Medicine Lake Volcano:
A Single Long Traverse to Determine Regional Deformation

A 20-km traverse across the summit area of Medicine Lake volcano was measured during August 1988. This first-order class II survey repeated a second-order survey made in 1954 by the National Geodetic Survey. After it was recognized that substantial subsidence had occurred between the two surveys and that the deformation field extended well beyond the 1988 traverse, a more amibitious leveling effort was conducted in the summer of 1989. The 1989 survey crossed Medicine Lake volcano and the Stephens Pass area, where intense swarms of shallow earthquakes occurred in 1978 and 1981. Closure for the 1989 survey was 19 mm around the 193-km circuit, well within NGS requirements for first-order class II surveys (5 mm * L^1/2 = 69 mm; Vanfcek and others, 1980). Approximately 80% of the 1954 benchmarks along the route were recovered, and missing marks were replaced to maintain an average spacing of 1.5 km.
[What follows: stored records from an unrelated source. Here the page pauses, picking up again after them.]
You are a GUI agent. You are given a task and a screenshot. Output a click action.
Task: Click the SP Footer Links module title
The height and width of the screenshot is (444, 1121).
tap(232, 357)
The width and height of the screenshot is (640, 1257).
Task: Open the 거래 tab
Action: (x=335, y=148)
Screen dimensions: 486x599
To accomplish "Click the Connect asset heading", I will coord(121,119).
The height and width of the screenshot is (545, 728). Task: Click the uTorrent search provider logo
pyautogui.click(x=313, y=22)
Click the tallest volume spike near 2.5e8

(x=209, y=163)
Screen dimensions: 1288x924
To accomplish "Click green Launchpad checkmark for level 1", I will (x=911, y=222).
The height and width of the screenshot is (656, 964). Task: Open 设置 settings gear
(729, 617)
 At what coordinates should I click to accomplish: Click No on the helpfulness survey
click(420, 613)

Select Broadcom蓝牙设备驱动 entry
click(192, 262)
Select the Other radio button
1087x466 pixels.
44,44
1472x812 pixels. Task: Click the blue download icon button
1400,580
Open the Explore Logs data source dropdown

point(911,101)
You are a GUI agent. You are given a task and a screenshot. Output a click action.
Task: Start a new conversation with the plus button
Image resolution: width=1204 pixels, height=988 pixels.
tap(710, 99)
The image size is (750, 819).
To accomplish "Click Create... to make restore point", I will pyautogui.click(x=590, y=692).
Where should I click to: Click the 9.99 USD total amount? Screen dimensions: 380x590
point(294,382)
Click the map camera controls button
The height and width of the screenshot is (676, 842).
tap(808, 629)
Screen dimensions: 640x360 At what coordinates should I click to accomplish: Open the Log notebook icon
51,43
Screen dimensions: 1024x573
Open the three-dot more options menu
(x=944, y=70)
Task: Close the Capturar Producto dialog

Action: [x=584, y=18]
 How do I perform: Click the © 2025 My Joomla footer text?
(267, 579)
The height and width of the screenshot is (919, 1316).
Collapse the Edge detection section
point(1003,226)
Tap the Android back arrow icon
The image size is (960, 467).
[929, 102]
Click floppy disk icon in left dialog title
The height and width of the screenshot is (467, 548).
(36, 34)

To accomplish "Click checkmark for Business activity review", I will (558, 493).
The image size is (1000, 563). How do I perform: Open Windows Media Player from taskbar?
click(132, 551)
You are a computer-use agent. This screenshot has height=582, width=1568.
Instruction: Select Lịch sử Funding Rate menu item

The most obvious feature of the vertical displacement data is an area of pronounced subsidence (maximum 389 +/- T502, corresponding to an average rate of 11 mm/yr) in the summit area of Medicine Lake volcano, near the center of the caldera rim and across the entire volcanic edifice. In addition, there is evidence in several places along the leveling route for localized faulting, presumably associated with historical crustal extension in the western Basin and Range tectonic province (for example, near M500, Y500, V501, and C500).

The apparent inverse correlation between topography and vertical displacements raises the possibility that the calculated displacements are contaminated by systematic error in one or both of the leveling surveys. For example, if the leveling rods used for the 1954 survey were poorly calibrated or the rod corrections were incorrectly applied, error would have accumulated as a function of elevation. As a result, the difference between the 1954 and 1989 surveys would indicate elevation-dependent displacements. This possibility is currently under investigation, but at present the calculated displacements are throught to be correct because (1) the magnitude of the rod-correction error that would be required to explain the displacements is implausibly large (389 +/- 43 mm in 600 m elevation change is approximately 6 x 10^-4); (2) the correlation between topography and displacements breaks down in detail, particularly in the Stephens Pass area; and (3) a general correlation between topography and vertical displacements makes sense if the displacements are caused by isostatic loading, magmatic deflation, or some other volcanogenic process.

The area of localized subsidence near C500 (about 20 cm with respect to nearby marks) is within the epicentral area of the 1978 Stephens Pass earthquake swarm, which was accompanied by ground breakage (Cramer, 1978; Bennett and others, 1979). Although only one bench mark is involved, both its undisturbed appearance and proximity to the 1978 epicenters suggest that displacements was caused by faulting rather than bench-mark instability or cultural disturbance. Unfortunately, several nearby marks were destroyed by road work during the period between the leveling surveys. Thre grabenlike feature near V501 probably is associated with a swarm of shallow earthquakes that occurred just north of Tennant during 1981. No historical seismicity has been recognized that might correlate with the area of localized faulting near M500 and Y500, but that area is cut by many young faults that bound the Whitehorse Mountains and horst-and-graben terrain to the west.

The cause of the 1954-1989 subsidence at Medicine Lake volcano is still under investigation, but almost surely there are both tectonic and volcanic aspects to the problem. Crustal thinning owing to Basin and Range extension, isostatic loading by the weight of the volcanic pile, and processes within a possible magma chamber beneath the summit area (Evans and Zucca, 1988) may each play a role.